ADDED: To address your other point: Sure, one might be able to argue that people wanting to keep up a statue of Robert E. Lee are really more or less white nationalists. Just as you can argue that people in favour of a minimum wage are really more or less communists. Conflating these "more or less X" views with actual X is not a recipe for maintaining a stable democratic society.
https://www.politifact.com/article/2019/apr/26/context-trump...
The exact quote:
Reporter: "The neo-Nazis started this. They showed up in Charlottesville to protest --"
Trump: "Excuse me, excuse me. They didn’t put themselves -- and you had some very bad people in that group, but you also had people that were very fine people, on both sides.
So. Trump admitted that the neo-Nazis are very bad people, but the group ALSO had some very fine people.
To Trump supporters or "enlightened centrists", this is proof that the left is also deliberately distorting the truth, but you're missing the point.
The point isn't that Trump drew a distinction between the Nazis (who were bad) and the non-Nazis (who were good), and therefore he didn't call Nazis good people.
The point is that there people marching with Neo-Nazis are not better than Neo-Nazis.
If you have a political position and you find yourself attracting neo-Nazis, you have to take a long hard look at what you're doing.
This is the https://en.wikipedia.org/wiki/Good_German fallacy. Silently and tacitly accepting fascism because you benefit from it is still fascism.
So in conclusion, yes, Trump called Nazis "very fine people". It's just that you and Trump don't consider those people Nazis, when they are.
> "Trump told people to drink bleach"
https://www.bbc.com/news/world-us-canada-52407177
The exact quote:
"And then I see the disinfectant where it knocks it out in a minute. One minute. And is there a way we can do something like that, by injection inside or almost a cleaning? So it'd be interesting to check that."

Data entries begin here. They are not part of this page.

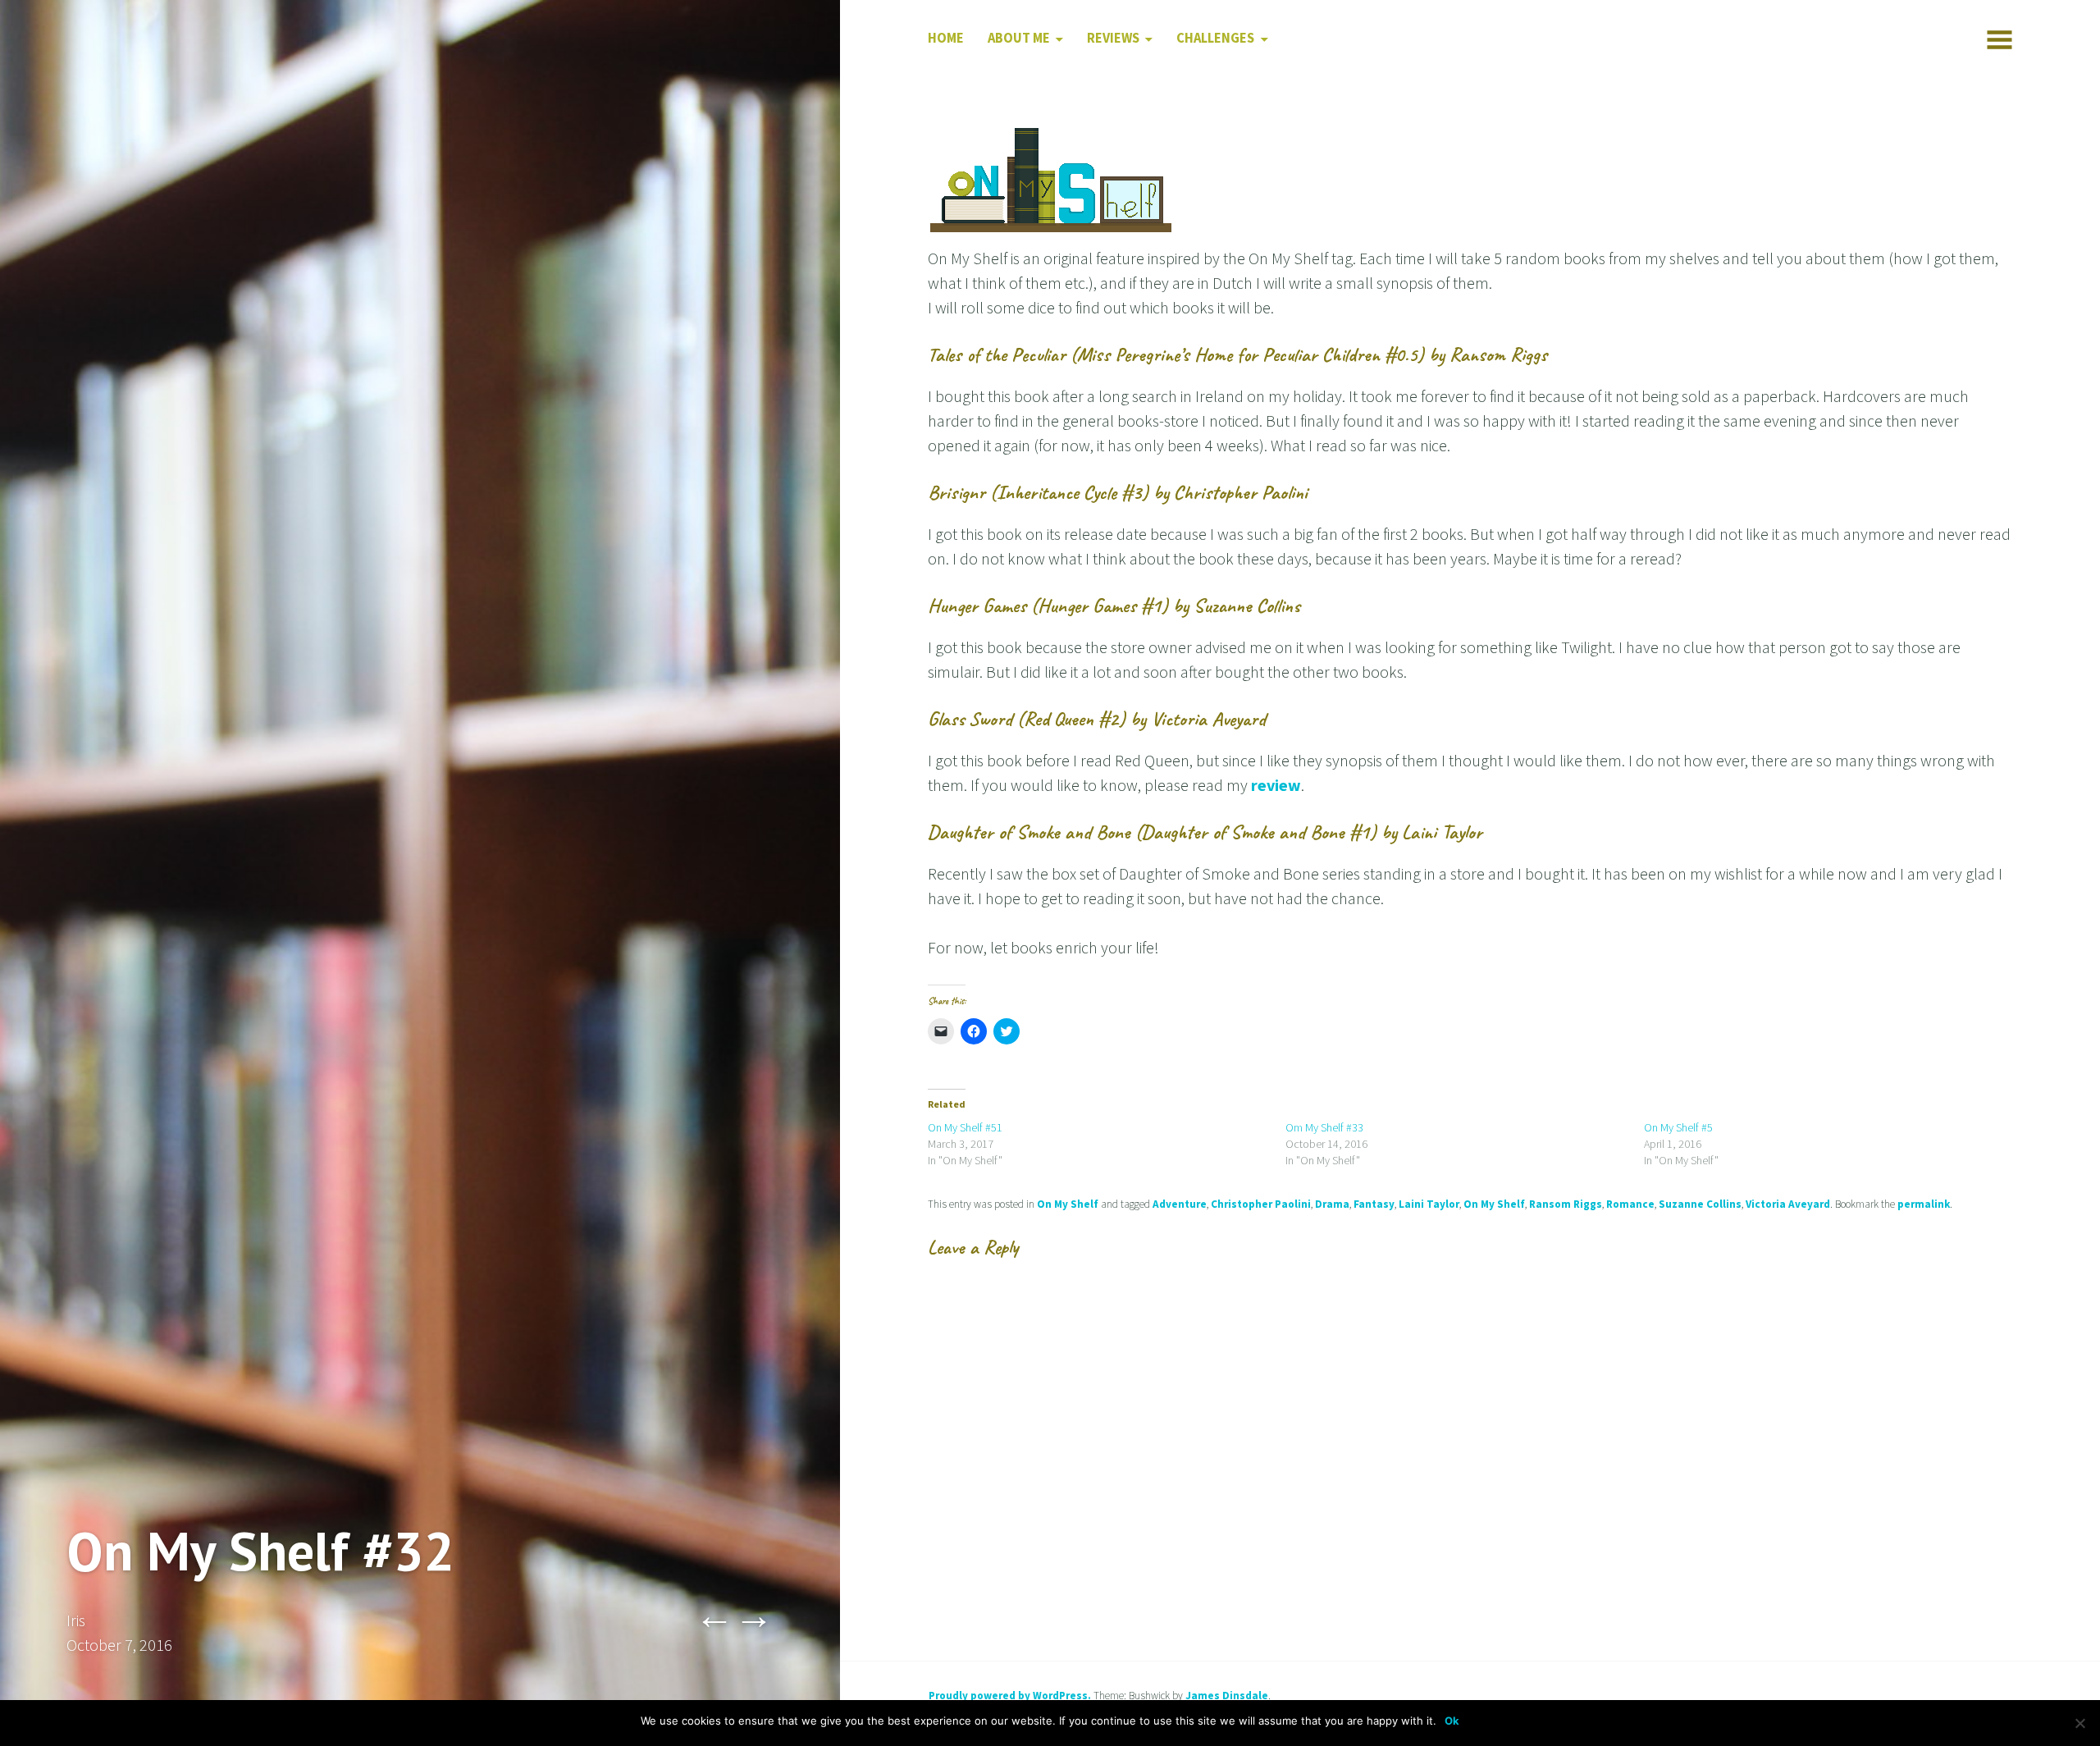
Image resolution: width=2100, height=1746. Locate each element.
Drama (1332, 1204)
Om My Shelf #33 (1324, 1127)
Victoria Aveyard (1788, 1204)
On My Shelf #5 (1678, 1127)
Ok (1452, 1720)
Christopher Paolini (1261, 1204)
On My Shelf (1067, 1204)
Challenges (1215, 38)
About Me (1019, 38)
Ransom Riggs (1565, 1204)
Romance (1630, 1204)
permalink (1923, 1204)
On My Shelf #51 (965, 1127)
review (1276, 785)
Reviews (1113, 38)
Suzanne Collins (1700, 1204)
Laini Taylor (1429, 1204)
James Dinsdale (1226, 1696)
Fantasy (1374, 1204)
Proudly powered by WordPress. (1010, 1696)
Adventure (1180, 1204)
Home (946, 38)
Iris (75, 1620)
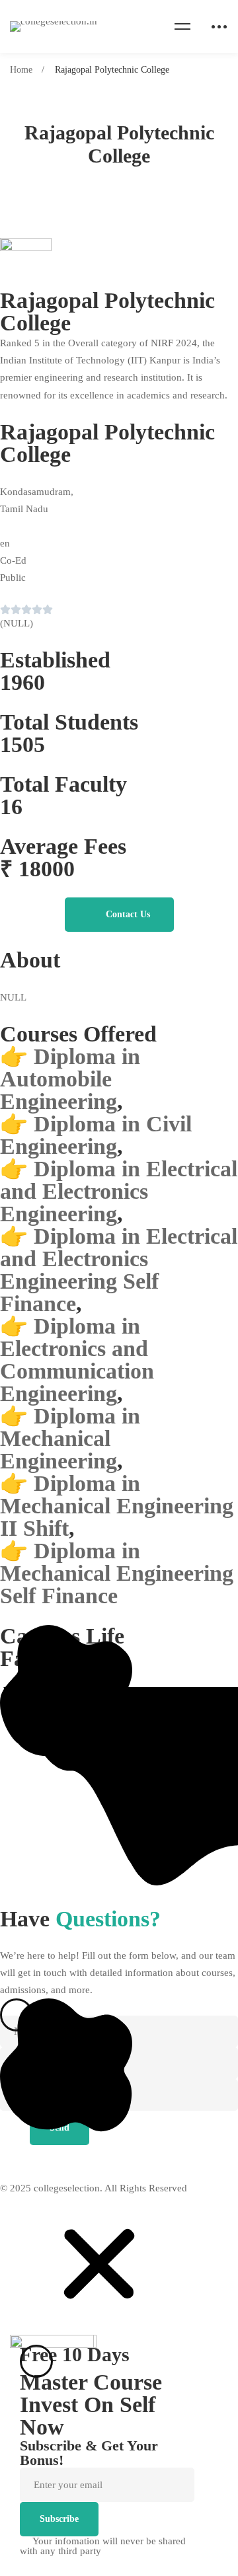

Pointing to his head, Mr Trump went on: "I'm not a doctor. But I'm, like, a person that has a good you-know-what."
OK. First of all, let's start with the fact that Trump has a Cult of Personality. His supporters don't just love him, they TRUST him implicitly - more than any other authority figure. More than other politicians, but also more than DOCTORS.
An idea from Trump matters more to his supporters than an idea from any medical expert.
So. You have Trump "just asking questions" that if a disinfectant can be shown to knock out the virus on a kitchen counter (and at that point there were COUNTLESS news articles about how to protect yourself from the virus by bleaching and disenfecting all your things. He goes a step further and says maybe there is a way to do the same by taking the same disinfectant INSIDE the body. Finally, he says I'm not a doctor, but I know things. Which basically seals the deal and confirms he thinks it's a promising idea.
So, no, he didn't say the words "MAGA NATION! Go buy bleach and drink it!"
But he did say that he believes that: Disinfectant inside the body could help with the virus through injection or something like it.
It is a plausibly deniable one, but it is an endorsement nonetheless.